Aujourd'hui, je suis allé voir un film qui a fait naître en moi tout un tas d'émotions. Le grand huit comme on dit, à s'émouvoir devant le regard plein de profondeur de Catherine Frot ou à rire devant sa maladresse dont l’audience se moque avec complaisance. C'est une des premières fois où je ressens une salle conquise d'avance, comme si les spectateurs venaient voir un film qu'ils allaient apprécier avant même d'en savoir le contenu. Pour certains, Catherine Frot tient là le rôle qui lui donne accès à la consécration, pour d'autres, plus réticents à son sujet, et dont je fais partie, c'est un amour grandissant qui n'est en rien démérité. Marguerite ne dépeint pas seulement le quotidien d'une cantatrice éprise d'une imposture douce-amère, elle est notre propre reflet dans la glace quand on se lève le matin, celui que l'on méprise sans savoir pourquoi, elle nous renvoie au visage nos différentes facettes et en appelle à la vérité. Marguerite est un portrait de femme somptueux et nacré d'une grandeur qui se loge dans de si petits endroits, minuscules épiphénomènes, au détour d'un sourire enfantin qui se dessine sur son visage, dans un voyage pieds nus en plein cœur du vieux Paris des années 20, lors d'un compliment qu'elle juge authentique et qui la rend vivante. C'est bien de ce mot qu'il est question dans ce film, la vie, à travers le prisme du théâtre et des faux-semblants, entre l'imposture et la réalité, entre le songe et l’âpreté du vrai.

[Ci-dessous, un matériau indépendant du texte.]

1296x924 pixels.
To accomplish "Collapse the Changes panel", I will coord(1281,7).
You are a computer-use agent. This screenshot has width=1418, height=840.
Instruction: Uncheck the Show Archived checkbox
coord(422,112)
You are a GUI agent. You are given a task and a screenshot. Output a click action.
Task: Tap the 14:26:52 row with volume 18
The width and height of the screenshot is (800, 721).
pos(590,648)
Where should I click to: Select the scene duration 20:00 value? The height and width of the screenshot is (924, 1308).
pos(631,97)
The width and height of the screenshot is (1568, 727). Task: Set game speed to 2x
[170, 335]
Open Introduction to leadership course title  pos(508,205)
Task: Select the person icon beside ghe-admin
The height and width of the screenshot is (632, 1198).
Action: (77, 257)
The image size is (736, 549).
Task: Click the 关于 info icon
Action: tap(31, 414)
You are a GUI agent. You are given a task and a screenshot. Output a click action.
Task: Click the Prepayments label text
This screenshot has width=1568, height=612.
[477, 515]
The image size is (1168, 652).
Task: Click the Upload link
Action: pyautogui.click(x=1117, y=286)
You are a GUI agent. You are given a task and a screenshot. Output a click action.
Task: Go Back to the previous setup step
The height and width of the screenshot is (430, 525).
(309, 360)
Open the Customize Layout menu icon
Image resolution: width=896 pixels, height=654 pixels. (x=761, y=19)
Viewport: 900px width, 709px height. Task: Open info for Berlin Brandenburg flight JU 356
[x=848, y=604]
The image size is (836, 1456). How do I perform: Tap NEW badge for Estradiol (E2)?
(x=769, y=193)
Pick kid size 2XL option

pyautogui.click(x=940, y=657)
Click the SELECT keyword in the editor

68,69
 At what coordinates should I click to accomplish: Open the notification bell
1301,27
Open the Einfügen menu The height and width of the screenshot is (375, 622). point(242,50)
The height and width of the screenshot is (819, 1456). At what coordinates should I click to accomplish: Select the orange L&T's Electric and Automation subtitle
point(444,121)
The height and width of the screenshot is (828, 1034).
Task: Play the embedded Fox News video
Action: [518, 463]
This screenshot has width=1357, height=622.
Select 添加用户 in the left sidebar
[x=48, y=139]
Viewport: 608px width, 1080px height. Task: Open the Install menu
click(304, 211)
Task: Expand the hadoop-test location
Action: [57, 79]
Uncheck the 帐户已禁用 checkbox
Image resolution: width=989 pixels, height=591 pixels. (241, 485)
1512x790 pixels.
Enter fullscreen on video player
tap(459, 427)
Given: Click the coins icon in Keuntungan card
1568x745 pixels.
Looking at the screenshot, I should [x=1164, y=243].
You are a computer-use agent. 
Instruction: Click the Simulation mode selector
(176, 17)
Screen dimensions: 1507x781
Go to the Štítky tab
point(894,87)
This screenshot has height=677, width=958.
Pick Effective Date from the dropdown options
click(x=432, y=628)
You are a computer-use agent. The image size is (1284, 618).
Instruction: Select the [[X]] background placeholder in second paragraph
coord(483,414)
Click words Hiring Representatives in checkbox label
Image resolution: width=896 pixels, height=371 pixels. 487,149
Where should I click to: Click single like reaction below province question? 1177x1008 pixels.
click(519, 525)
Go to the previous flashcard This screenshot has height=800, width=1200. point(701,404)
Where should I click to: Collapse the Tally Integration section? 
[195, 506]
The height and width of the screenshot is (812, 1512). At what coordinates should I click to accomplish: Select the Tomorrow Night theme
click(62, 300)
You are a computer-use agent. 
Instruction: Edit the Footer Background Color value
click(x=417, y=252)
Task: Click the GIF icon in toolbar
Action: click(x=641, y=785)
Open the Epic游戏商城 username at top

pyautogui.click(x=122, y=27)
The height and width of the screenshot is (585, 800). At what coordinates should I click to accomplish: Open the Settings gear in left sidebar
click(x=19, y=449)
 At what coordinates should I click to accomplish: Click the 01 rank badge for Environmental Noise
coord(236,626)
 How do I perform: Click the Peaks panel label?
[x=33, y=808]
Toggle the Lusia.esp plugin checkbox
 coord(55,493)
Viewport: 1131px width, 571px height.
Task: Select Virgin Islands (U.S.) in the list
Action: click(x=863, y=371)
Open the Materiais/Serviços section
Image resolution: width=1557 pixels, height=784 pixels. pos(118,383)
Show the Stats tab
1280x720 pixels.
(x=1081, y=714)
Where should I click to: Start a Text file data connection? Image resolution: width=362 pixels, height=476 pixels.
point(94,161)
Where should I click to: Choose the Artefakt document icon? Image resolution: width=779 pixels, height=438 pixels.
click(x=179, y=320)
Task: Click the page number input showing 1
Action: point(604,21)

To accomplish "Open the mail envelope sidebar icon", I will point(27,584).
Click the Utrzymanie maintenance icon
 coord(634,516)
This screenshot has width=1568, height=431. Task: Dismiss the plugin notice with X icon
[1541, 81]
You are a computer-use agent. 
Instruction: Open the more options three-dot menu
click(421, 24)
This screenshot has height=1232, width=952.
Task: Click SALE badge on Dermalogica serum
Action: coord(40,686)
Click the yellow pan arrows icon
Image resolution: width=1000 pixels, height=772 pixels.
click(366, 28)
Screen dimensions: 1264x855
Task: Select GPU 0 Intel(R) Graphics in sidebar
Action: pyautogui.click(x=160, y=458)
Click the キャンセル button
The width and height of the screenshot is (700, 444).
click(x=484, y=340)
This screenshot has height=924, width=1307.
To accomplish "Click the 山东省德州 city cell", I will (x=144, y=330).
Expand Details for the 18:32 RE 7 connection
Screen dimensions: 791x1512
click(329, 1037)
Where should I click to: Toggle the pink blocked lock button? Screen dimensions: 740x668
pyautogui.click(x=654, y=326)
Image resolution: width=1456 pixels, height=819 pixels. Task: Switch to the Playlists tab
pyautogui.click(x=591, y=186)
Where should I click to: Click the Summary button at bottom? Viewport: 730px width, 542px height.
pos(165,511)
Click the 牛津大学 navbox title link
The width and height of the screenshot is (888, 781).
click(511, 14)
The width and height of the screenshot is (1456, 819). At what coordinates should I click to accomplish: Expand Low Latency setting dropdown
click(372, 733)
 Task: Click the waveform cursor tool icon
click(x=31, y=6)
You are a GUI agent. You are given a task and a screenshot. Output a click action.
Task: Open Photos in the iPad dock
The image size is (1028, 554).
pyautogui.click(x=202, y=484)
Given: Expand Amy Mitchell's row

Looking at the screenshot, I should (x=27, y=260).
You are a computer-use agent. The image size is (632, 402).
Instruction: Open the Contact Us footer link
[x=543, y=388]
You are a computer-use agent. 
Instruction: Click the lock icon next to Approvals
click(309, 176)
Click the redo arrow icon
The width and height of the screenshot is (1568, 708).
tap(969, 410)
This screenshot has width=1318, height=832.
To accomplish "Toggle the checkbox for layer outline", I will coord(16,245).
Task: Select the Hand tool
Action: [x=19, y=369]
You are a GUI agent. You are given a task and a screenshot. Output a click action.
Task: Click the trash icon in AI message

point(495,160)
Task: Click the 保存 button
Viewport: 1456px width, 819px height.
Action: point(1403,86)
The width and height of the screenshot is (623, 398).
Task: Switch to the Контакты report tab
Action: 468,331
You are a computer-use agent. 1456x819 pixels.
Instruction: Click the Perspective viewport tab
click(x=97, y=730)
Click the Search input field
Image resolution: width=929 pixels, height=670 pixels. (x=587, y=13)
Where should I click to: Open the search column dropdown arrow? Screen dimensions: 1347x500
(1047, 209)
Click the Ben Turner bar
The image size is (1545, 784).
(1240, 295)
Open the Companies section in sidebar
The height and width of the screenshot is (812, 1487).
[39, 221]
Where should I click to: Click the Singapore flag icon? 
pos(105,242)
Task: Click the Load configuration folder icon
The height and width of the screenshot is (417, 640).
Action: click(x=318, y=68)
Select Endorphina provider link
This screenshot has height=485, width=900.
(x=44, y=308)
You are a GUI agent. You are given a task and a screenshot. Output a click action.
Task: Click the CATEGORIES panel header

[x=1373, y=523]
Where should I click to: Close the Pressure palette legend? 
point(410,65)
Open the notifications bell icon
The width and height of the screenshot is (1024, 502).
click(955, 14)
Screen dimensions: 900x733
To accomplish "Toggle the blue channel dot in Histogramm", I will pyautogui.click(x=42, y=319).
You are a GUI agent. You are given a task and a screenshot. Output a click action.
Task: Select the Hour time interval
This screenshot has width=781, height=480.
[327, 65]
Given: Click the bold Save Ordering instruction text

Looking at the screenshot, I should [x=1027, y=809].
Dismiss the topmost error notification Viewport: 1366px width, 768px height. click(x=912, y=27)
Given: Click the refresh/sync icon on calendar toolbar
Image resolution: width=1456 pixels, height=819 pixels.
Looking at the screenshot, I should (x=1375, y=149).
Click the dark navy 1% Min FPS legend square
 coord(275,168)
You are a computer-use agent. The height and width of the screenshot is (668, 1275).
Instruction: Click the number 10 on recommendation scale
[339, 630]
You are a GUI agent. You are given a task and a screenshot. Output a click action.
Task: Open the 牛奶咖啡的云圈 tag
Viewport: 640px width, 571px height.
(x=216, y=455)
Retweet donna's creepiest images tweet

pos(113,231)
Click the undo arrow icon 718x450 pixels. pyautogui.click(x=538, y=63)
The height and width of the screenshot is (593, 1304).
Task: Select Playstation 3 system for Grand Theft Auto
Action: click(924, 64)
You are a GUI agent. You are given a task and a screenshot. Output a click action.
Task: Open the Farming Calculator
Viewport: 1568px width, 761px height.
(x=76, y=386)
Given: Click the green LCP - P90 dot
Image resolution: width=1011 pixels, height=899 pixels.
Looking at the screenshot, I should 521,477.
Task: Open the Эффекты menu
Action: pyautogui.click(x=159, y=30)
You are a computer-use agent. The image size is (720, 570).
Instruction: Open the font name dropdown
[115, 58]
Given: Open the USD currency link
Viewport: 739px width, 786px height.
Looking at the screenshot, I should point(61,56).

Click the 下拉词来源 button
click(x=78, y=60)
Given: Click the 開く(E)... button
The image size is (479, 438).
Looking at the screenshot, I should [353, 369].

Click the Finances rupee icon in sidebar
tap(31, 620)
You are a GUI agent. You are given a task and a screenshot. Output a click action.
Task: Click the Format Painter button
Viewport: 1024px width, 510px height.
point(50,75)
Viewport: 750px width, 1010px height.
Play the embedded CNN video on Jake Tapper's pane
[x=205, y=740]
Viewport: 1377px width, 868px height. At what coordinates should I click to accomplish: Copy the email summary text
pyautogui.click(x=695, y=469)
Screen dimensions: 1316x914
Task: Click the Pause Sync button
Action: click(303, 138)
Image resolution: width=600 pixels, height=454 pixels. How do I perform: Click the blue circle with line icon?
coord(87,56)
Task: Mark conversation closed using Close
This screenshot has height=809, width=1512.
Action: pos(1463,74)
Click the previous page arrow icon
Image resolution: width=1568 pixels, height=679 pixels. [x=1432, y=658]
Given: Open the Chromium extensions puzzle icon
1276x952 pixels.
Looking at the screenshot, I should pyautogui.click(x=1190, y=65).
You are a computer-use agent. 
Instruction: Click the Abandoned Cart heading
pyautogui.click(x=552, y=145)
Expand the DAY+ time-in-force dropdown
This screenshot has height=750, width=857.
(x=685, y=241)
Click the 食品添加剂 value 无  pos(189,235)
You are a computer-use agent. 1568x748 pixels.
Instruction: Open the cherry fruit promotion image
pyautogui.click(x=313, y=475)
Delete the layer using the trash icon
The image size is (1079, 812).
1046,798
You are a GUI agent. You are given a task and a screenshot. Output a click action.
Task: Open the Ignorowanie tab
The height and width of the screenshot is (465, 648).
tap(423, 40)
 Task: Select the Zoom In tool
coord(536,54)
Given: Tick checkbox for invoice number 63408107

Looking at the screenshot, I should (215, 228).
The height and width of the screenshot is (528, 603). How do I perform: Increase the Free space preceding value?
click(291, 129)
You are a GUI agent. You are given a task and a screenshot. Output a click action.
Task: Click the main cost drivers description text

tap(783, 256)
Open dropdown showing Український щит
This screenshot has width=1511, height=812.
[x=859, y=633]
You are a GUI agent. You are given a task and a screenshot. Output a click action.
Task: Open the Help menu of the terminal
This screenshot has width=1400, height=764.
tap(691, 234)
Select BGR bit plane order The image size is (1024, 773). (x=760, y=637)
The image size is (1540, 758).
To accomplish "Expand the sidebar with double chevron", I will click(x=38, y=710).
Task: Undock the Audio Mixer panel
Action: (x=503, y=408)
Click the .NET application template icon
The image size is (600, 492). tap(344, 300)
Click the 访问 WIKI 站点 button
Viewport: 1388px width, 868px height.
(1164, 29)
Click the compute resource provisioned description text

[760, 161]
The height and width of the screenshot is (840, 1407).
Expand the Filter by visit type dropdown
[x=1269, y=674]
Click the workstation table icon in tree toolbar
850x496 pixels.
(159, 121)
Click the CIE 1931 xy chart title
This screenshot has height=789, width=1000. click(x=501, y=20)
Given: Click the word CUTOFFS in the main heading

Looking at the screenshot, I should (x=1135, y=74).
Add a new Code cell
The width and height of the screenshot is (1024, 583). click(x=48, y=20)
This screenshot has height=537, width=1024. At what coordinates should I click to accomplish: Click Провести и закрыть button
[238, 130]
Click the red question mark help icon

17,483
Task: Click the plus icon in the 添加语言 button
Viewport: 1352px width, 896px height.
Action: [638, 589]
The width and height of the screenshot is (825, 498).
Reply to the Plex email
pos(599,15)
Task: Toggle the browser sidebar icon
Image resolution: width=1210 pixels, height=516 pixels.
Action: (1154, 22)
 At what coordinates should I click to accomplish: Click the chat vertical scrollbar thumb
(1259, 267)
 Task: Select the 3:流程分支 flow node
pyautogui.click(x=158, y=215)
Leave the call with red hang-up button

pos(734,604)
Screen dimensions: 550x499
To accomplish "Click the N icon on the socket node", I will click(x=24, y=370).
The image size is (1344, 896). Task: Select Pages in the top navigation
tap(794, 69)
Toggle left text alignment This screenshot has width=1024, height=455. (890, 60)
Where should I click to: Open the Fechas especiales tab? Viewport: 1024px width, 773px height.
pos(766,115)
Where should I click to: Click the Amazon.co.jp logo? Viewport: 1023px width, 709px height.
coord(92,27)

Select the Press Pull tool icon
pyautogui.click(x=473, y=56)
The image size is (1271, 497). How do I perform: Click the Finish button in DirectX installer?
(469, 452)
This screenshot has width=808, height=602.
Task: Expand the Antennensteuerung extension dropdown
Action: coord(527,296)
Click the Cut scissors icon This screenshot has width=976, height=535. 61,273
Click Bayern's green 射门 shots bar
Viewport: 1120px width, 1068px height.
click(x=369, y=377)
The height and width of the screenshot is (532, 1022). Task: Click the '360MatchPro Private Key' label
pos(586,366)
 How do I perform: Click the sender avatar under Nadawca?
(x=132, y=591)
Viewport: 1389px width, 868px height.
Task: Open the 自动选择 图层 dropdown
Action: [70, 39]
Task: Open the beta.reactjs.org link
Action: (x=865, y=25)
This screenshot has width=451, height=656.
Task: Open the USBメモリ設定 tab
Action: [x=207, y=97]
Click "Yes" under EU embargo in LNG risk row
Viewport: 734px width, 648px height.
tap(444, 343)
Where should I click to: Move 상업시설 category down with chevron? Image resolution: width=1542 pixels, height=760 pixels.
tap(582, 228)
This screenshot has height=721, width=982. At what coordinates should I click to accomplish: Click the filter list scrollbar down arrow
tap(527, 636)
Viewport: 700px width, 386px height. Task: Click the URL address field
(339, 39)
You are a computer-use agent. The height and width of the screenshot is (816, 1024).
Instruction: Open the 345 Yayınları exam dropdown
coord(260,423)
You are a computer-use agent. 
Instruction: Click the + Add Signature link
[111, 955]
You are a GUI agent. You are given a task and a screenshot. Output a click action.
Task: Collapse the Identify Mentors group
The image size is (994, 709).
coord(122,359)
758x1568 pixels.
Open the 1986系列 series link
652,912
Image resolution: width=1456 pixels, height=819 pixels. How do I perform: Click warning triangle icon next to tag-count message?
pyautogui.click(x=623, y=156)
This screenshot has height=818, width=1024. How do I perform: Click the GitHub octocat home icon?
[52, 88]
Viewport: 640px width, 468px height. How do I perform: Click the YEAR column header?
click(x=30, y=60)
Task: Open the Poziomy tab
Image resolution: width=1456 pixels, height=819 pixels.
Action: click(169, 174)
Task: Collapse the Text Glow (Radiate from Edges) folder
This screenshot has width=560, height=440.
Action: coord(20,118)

Si j'ai autant aimé Marguerite, c'est aussi parce que le réalisateur, Xavier Giannoli, qui tente pas mal de projets plus ou moins réussis, peut se targuer d'offrir au spectateur ce qui s'appelle un moment de cinéma, et donne au spectateur de vrais moments de musiques comme des dingueries désopilantes (la scène du bar avec La Marseillaise est jouissive tant par son chant inaudible que par le choc de la petite bourgeoisie face à un événement qui sort de l'ordinaire). Et quel bien fou cela fait, de se retrouver émerveillé devant une opulence de décors de l'époque dans une si petite pièce (le début nous en met plein la vue), de s'accrocher aux visages des personnages passifs pour faire monter le malaise, de juxtaposer avec autant de talent durant tout le film la vie qu'elle s'invente et la vie qu'elle vit vraiment à travers l'illusion qu'elle se fait d'elle même. L'intelligence de la mise en scène et le côté grand-guignolesque assumé des personnages principaux nous font adhérer à ses partis pris. Là où Xavier Giannoli réussit une prouesse, c'est dans sa manière de transposer l'inhérence de ses espoirs à travers, non seulement tous les personnages principaux (à noter le scénario habilement bâti mais aussi et surtout la direction d'acteurs), mais également dans un art qui se joint à la musique et qui trouve tout son sens ici : la photographie. A travers les différentes photographies qui sont faites ou que l'héroïne observe elle-même (souvent avec une gêne évidente de se voir, comme si elle ne se reconnaissait pas), le réalisateur attache beaucoup d'importance à la fracture entre l'être et le paraître, entre son moi qu'elle veut être et son moi qui ne peut être. C'est à se demander parfois si elle-même n'est pas l’instigatrice privilégiée de cette grande mascarade, tant Catherine Frot insuffle à son personnage des dizaines de trappes secrètes dont seul le spectateur a la clé. Elle ne s'invente ni n'incarne un personnage, parce qu'en se persuadant d'être ce qu'elle n'est pas, elle est heureuse au quotidien, sans désillusions, et profite des petites joies répétitives que lui confère le chant. Certains y voient une illuminée, j'y vois la stature d'une femme indépendante, souveraine de sa propre tragédie.


Il y a certes quelques fausses notes disséminées ici et là. Une fin théâtrale un peu superflue (Black Swan vous remercie), des plans trop oppressants ou sans rapport qui dénotent avec le reste de la fable tragi-comique (le pianiste-photographe-majordome durant ses ébats, l'histoire de pédophilie), des seconds rôles qui n'apportent rien et ne font que parasiter la liaison entre le spectateur et Marguerite. Voilà bien peu de choses face au grand talent de l’actrice principale et de sa dernière scène grandiose, lorsque tous rient aux éclats de son manque de talent et du ridicule de la situation, tous sauf ceux qui la connaissent, qui savent qui elle est, à quel point elle est belle et à quel point on peut l'aimer plus que tout quand elle chante avec son cœur. C'est à ce moment précis que le film touche du doigt quelque chose d'incroyablement ténu et sincère, une ode à la tolérance, c'est à ce moment précis que l'humanité du personnage éclate aux visages de tous. Et du sien, son mari, comme elle dit, mais bien trop tard, sa chaleur humaine restera consumée pour toujours.